--- Information ---
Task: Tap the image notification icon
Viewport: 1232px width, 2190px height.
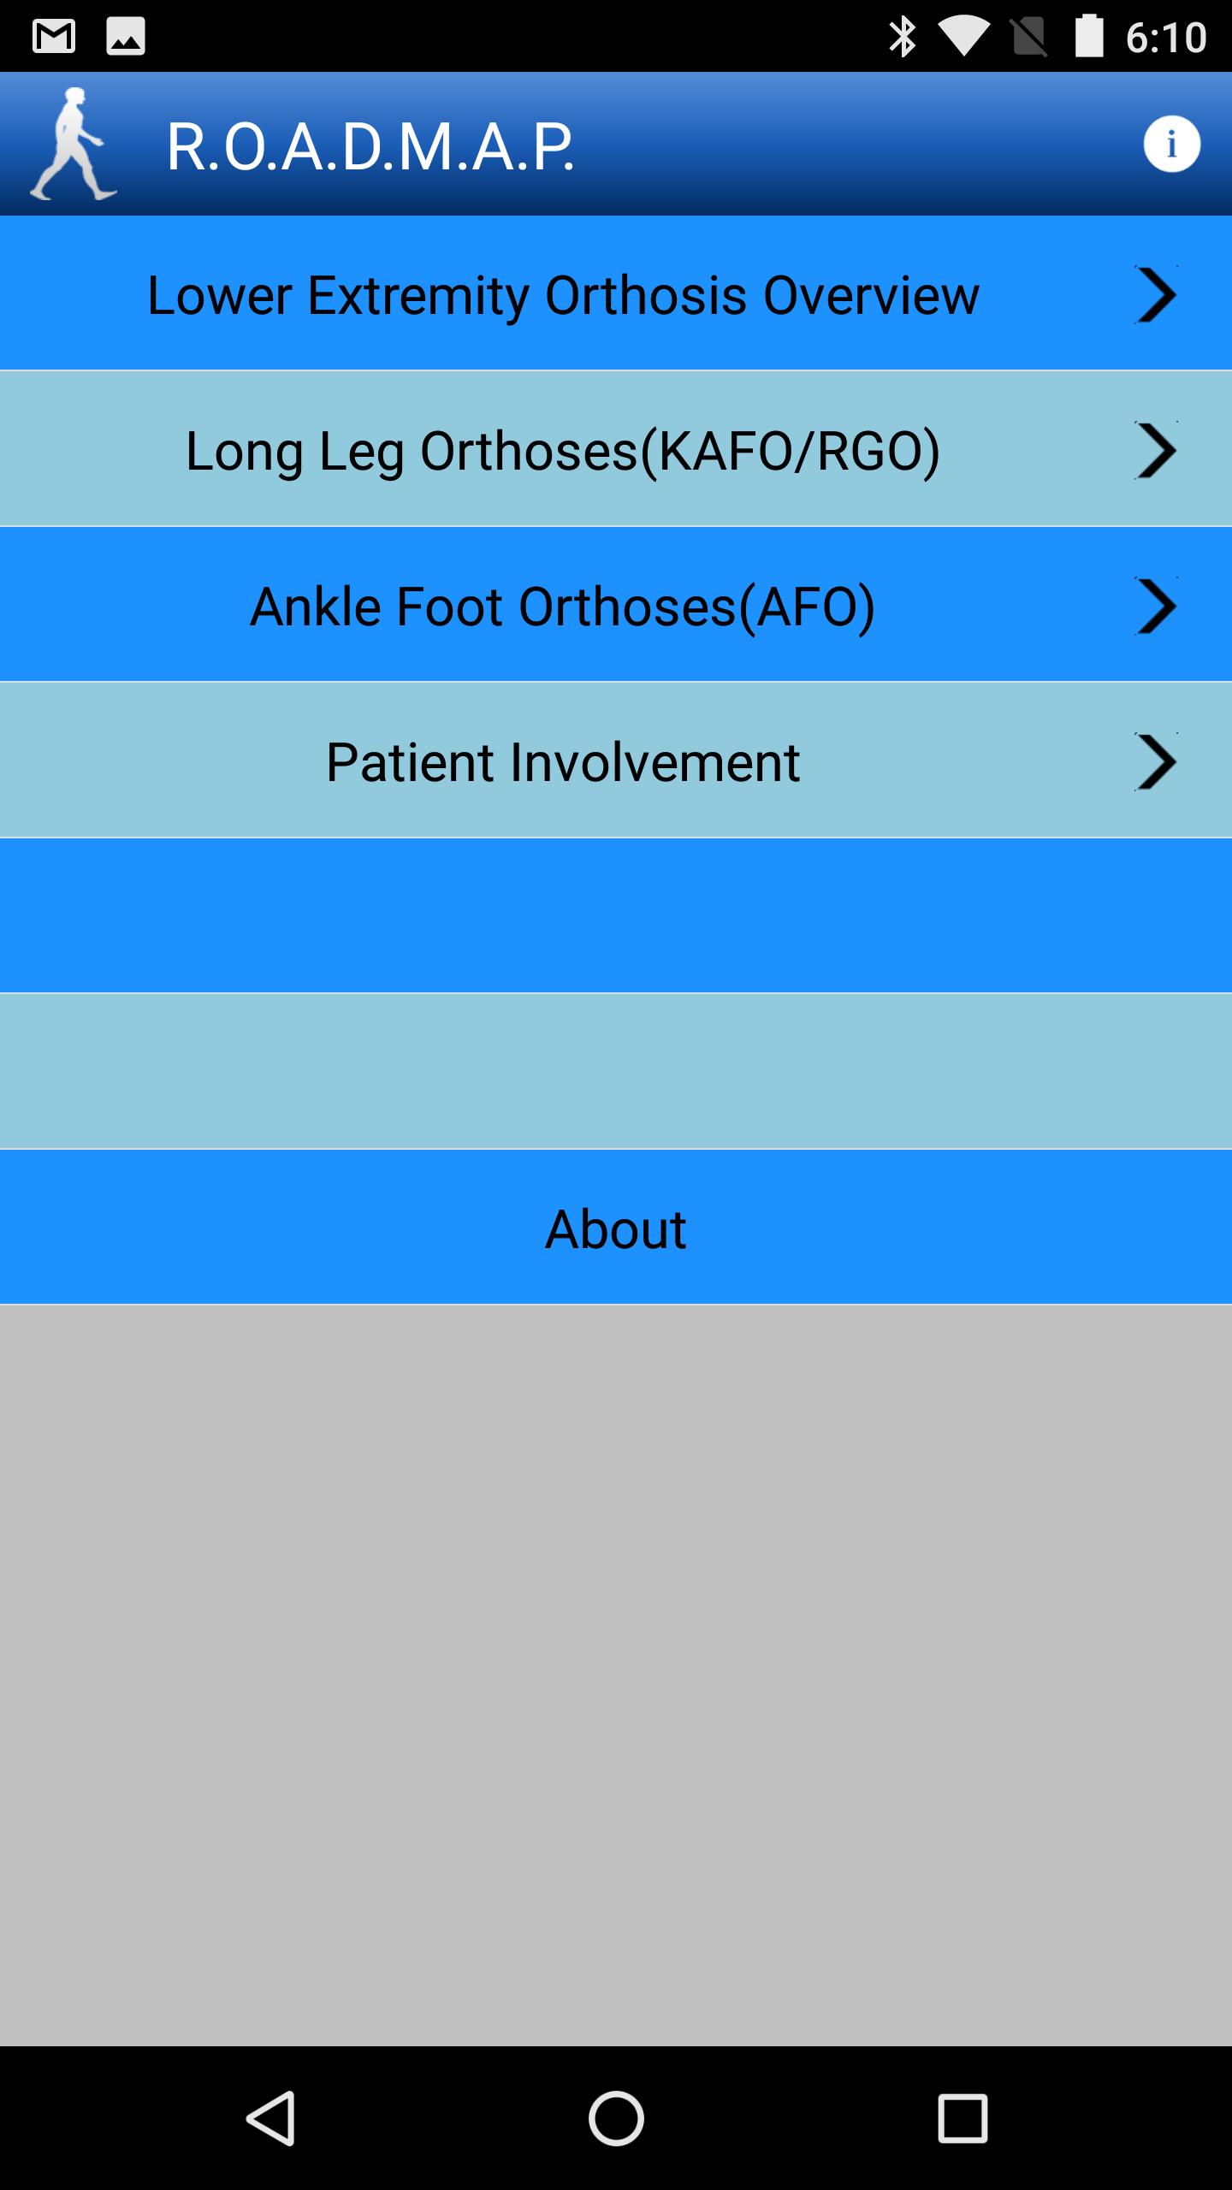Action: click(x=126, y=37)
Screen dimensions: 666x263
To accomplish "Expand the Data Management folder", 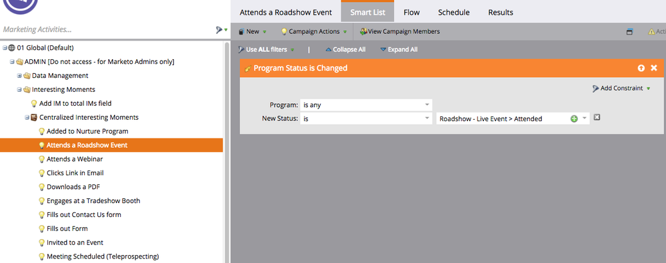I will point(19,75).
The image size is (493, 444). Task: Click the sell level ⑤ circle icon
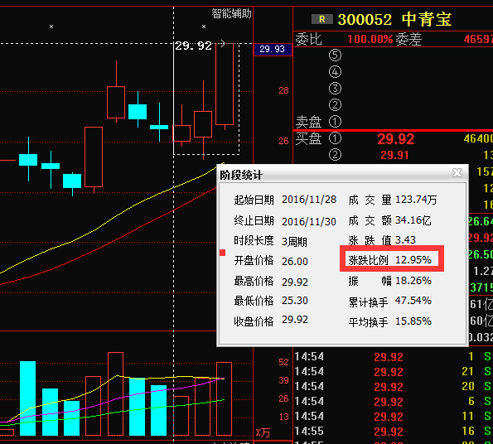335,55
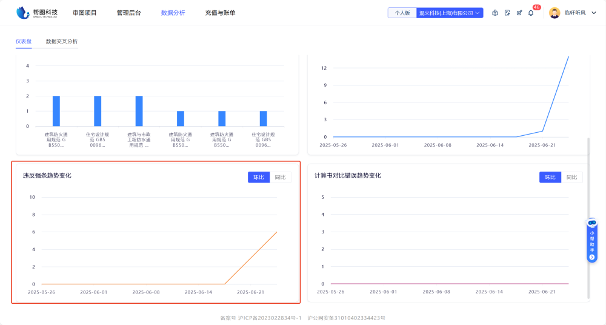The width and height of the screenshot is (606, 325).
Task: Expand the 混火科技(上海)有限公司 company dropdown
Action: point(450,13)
* * *
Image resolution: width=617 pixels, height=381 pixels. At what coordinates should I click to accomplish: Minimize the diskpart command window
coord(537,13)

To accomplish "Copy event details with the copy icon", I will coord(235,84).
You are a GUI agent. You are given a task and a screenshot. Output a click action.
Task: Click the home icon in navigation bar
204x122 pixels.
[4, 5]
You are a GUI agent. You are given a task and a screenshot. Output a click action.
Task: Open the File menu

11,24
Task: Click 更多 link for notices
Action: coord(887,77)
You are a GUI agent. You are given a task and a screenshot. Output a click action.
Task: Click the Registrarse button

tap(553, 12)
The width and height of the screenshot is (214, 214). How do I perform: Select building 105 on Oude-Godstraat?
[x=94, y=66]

--- Problem to work on ---
Within the listing above, the range opens at the line with "Image resolution: width=617" and closes at the line with "Task: Click the home icon in navigation bar". Reproduce exactly the lines of that range, including both ends.

--- Exercise result ---
Image resolution: width=617 pixels, height=381 pixels. At what coordinates should I click to accomplish: Minimize the diskpart command window
coord(537,13)

To accomplish "Copy event details with the copy icon", I will coord(235,84).
You are a GUI agent. You are given a task and a screenshot. Output a click action.
Task: Click the home icon in navigation bar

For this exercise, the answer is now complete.